US v. Gobbi, 06-1643. The facts sound like something out of a modern gangster movie. Although convicted of distribution of cocaine, the defendant argues that there was insufficient evidence that he attempted to constructively possessed cocaine. The prosecution requested, and the jury was instructed on three theories: a standard attempt formulation, aiding and abetting, or Pinkerton liability. The First looks at the "aiding and abetting" theory and applies the facts, finding that the three elements exist:
(1) that the underlying offense was committed by a principal;
(2) that the defendant consciously shared the principal's knowledge; and
(3) that he willfully associated himself in some way with the crime and willfully participated in it as he would in something he wished to bring about.
United States v.
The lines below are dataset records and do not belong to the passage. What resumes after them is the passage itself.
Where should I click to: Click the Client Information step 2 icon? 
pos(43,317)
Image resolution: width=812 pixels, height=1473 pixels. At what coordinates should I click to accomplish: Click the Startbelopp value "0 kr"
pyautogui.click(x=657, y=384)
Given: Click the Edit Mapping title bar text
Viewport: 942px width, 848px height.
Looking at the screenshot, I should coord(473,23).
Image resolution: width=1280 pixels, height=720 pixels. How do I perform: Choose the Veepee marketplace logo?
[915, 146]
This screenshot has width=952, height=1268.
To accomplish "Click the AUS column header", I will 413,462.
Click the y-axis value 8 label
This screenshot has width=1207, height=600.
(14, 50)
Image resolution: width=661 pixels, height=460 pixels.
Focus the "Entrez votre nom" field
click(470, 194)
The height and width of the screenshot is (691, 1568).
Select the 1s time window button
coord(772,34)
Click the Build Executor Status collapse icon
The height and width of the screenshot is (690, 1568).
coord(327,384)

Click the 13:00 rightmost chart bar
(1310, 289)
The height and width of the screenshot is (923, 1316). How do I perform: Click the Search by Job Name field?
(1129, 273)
Keene, 341 F.3d 78, 84 (1st Cir. 2003)
Character evidence (in the form of a conversation regarding "drug protection" rather than "drug purchase"). However, the First explains that the drug conspiracy was so broad that this evidence was simply relevant to a different part of the conspiracy. Likewise, it wasn't unduly prejudicial.
Then it starts getting disturbing. The First broadly declares that acquitted conduct can still be used to enhance sentences! Whoopee! Their analysis is disappointing, since it just refers to pre-Booker caselaw.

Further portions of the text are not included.